Review from Introductory Lesson

• Problem Types 1-3: Pythagorean Theorem.
• Problem Types 4-6: Calculate the sine, cosine and tangent ratios given one reference angle.
• Problem Types 7-9: Calculate the sine, cosine and tangent ratios given two appropriate sides.
• Problem Types 10-12: Calculate the reference angle given two appropriate sides.
• Problem Types 13-18: Calculate the length of one of the sides given appropriate side and reference angle.

Pythagorean Theorem

Triangles also have sides.  If you know the length of two sides of a right triangle, you do not need to use trigonometry.

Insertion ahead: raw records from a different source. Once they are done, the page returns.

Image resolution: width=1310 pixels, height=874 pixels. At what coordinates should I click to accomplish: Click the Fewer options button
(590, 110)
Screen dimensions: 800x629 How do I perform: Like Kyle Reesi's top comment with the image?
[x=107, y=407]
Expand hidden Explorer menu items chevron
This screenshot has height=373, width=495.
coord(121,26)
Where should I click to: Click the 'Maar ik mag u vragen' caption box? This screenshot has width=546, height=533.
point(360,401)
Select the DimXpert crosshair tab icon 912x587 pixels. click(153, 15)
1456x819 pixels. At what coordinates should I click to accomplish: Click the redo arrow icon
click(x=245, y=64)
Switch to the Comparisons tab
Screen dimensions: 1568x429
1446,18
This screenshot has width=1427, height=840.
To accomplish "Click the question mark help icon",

You can calculate the length of the third using the Pythagorean Theorem.

a² + b² = c²

Pythagoras Theorem - interactive proof

You may already have learned to calculate the third side when the other two sides of a right triangle are known using the Pythagorean Theorem.  The link above provides an applet that helps us understand this formula in the simplest form.  The sum of the area of the two small squares (a² + b²) equals (=) the big square (c²).   To use this theorem, label the sides of the right triangle a, b, c.  Each of the sides are opposite the angle with the corresponding letter.  

The next section has 9 types of problems.  3 are devoted to Pythagoras's Theorem and 6 involve the trigonometry functions listed above.  Click the buttons above if you need help on one of the trigonometry functions.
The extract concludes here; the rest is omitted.